Is there an identifiable bug in the installation code that we could track in Bugzilla for inclusion in a future release? Or is this issue a one-off?
And the developer's response was that there was no bug in the installation code, so there was nothing to fix. He went on to explain that the files has just not registered properly or were corrupt. He said that uninstalling the suite should have cleared the problem. (I don't want to copy his response, just because it's fairly product-specific.)
So this was my response to that (I was actually fairly nice in it, because seriously, it drove me *crazy* to see that "it's not a bug" statement!)
Though I can see where there is not a clear bug in the installer, I don’t think that is the same as “we are missing something and should implement some checks”.
It just really seems to me that *any* install that we do should be checking itself, that it installed correctly. I have seen dozens of man-hours wasted in just 4 months, on what came down to things not installed properly.

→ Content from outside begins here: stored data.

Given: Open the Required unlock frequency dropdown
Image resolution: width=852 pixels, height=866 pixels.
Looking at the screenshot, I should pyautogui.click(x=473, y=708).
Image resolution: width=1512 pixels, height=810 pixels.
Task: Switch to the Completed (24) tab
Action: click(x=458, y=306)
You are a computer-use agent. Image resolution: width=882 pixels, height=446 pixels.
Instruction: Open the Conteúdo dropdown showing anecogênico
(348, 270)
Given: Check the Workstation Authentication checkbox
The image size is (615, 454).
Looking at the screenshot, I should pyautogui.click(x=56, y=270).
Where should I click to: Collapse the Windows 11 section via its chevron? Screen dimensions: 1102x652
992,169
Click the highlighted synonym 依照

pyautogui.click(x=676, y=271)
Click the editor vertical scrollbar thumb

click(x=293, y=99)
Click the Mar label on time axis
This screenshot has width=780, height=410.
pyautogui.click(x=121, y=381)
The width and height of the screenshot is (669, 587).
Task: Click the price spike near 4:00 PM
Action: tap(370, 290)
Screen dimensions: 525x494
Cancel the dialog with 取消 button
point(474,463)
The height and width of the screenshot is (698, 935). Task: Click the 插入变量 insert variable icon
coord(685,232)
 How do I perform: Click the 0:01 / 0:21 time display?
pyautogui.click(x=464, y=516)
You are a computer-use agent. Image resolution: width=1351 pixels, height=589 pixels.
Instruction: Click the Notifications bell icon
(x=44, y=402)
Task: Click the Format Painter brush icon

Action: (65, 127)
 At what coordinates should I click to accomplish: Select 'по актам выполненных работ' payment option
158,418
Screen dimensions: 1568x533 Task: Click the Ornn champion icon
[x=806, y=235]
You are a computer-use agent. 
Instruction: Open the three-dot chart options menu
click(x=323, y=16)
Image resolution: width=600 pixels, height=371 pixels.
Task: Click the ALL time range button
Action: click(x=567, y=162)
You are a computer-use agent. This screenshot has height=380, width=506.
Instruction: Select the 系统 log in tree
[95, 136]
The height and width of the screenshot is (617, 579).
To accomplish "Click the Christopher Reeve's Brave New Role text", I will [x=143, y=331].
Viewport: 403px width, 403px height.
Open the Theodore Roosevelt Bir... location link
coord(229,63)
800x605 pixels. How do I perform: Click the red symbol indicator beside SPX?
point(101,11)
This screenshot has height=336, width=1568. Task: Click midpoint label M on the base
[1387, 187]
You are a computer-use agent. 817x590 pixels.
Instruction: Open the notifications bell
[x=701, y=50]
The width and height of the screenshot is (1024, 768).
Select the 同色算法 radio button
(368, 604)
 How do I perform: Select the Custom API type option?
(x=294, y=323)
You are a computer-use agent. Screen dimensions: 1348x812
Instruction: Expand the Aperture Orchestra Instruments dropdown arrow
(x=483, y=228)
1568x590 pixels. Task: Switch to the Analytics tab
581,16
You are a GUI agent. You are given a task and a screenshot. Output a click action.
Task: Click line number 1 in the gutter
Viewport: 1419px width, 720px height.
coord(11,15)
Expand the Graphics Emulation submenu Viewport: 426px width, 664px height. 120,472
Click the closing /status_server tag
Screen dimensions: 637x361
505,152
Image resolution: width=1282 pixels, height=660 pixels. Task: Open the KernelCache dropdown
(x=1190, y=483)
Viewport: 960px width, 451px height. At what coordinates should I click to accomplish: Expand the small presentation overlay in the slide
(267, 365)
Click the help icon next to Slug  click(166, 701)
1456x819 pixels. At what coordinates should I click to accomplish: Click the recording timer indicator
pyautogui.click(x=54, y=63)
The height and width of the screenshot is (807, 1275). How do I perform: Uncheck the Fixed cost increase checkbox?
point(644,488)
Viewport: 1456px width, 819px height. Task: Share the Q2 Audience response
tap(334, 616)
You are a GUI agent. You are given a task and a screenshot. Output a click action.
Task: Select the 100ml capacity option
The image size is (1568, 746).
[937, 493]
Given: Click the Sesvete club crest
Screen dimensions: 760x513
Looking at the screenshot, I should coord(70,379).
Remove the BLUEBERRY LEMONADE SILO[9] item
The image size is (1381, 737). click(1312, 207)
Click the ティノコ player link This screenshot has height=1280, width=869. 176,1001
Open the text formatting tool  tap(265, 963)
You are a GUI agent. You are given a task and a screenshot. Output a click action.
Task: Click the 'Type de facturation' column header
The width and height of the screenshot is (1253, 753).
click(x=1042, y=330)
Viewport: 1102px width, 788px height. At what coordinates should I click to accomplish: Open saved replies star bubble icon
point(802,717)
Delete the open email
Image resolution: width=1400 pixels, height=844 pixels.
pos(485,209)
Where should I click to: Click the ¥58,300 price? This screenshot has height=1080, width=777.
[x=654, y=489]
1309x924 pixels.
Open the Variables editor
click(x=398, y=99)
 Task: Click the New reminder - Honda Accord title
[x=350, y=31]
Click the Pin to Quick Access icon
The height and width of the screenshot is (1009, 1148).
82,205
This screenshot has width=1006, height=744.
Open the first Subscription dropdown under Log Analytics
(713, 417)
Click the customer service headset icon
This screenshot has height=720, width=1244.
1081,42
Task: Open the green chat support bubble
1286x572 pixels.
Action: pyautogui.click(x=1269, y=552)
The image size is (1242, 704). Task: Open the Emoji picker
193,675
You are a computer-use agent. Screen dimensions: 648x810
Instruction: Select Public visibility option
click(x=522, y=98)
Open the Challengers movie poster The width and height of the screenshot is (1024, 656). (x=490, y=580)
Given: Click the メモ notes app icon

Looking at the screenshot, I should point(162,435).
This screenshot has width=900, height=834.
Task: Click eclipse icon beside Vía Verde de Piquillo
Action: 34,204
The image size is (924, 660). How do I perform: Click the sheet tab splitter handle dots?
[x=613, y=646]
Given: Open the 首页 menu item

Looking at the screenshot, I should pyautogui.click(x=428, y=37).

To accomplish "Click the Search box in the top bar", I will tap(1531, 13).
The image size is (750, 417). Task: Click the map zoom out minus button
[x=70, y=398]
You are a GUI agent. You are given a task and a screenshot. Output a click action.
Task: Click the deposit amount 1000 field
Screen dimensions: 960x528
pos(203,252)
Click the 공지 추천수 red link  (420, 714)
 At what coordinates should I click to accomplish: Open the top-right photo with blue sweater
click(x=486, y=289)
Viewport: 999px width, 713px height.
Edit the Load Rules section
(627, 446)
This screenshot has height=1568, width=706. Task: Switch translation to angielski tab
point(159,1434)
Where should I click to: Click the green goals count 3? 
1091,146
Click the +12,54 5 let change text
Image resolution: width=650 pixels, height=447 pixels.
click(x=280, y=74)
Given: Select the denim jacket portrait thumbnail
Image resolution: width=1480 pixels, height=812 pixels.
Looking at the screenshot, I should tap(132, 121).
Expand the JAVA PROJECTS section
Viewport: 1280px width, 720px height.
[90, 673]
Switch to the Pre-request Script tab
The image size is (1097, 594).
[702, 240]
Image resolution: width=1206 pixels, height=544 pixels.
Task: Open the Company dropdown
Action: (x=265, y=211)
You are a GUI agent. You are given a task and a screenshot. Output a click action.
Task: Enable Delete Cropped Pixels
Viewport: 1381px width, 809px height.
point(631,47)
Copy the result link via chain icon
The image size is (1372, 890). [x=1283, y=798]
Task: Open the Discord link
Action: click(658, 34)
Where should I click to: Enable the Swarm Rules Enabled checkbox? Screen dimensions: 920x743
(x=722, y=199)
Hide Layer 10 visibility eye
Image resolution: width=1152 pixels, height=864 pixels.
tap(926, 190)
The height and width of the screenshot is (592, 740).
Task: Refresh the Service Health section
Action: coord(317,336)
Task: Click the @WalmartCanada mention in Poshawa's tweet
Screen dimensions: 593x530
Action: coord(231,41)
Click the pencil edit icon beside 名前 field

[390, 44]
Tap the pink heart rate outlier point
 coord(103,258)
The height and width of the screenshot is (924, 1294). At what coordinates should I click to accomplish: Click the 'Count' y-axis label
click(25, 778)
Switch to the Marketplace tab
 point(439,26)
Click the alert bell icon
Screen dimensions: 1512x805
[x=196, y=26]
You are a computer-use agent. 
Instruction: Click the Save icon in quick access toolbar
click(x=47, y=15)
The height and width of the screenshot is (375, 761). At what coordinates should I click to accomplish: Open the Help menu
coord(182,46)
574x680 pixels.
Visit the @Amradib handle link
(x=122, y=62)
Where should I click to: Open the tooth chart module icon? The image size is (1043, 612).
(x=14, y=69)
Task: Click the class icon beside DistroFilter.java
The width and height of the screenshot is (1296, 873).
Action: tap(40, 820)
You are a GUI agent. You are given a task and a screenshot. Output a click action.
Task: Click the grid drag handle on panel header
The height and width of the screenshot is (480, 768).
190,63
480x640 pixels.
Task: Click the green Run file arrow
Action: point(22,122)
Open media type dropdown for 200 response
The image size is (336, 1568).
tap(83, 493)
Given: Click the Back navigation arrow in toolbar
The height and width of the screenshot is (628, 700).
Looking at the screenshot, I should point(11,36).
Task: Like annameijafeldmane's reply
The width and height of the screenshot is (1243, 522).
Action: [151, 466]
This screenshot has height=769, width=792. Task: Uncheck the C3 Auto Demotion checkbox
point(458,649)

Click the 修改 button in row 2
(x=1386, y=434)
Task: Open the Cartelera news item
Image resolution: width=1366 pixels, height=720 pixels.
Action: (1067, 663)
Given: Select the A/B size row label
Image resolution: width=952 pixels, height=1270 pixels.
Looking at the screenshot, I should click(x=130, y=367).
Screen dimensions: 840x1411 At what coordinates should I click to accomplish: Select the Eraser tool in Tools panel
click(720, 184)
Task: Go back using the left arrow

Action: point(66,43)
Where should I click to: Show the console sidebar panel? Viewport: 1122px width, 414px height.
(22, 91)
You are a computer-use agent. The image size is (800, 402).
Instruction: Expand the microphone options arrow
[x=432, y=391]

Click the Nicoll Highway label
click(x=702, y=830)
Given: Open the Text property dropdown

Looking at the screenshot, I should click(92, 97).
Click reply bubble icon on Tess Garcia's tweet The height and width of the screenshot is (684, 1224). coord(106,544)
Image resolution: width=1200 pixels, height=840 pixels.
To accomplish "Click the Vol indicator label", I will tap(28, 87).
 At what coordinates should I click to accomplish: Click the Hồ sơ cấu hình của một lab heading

“It didn’t tell me that it didn’t go right” is a bug, in my book.
Now seriously, let's look at this issue.
If the software does not install properly, that's a bug, right?
If the software fails to install properly, AND does not indicate to the user that *anything* has gone wrong, that's a bug, right?
If this install problem causes the software to not work, that's a bug, right?
Is it considered okay to ask the customer to uninstall and reinstall their product (no trivial task, mind you) when it's not working? Okay, anybody but Microsoft?
Has 10 years of testing led me way far astray from the basics? Am I way off base here?
Lanette Creamer suggested that the developer was right; that it wasn't a "code bug", but rather a requirements failure. This is a valid point, but for some reason, I hate having to "frame" things in a certain way to placate a defensive person.
The bottom line is that this product is doing something it should not be doing, and it is impacting the customers, the developers, the support people, the QA people, the product people ... IT SHOULD BE FIXED. Seriously, don't throw blame, don't deflect attention away from yourself.
Let's instead sit down together and figure out where the problem is and how to solve it.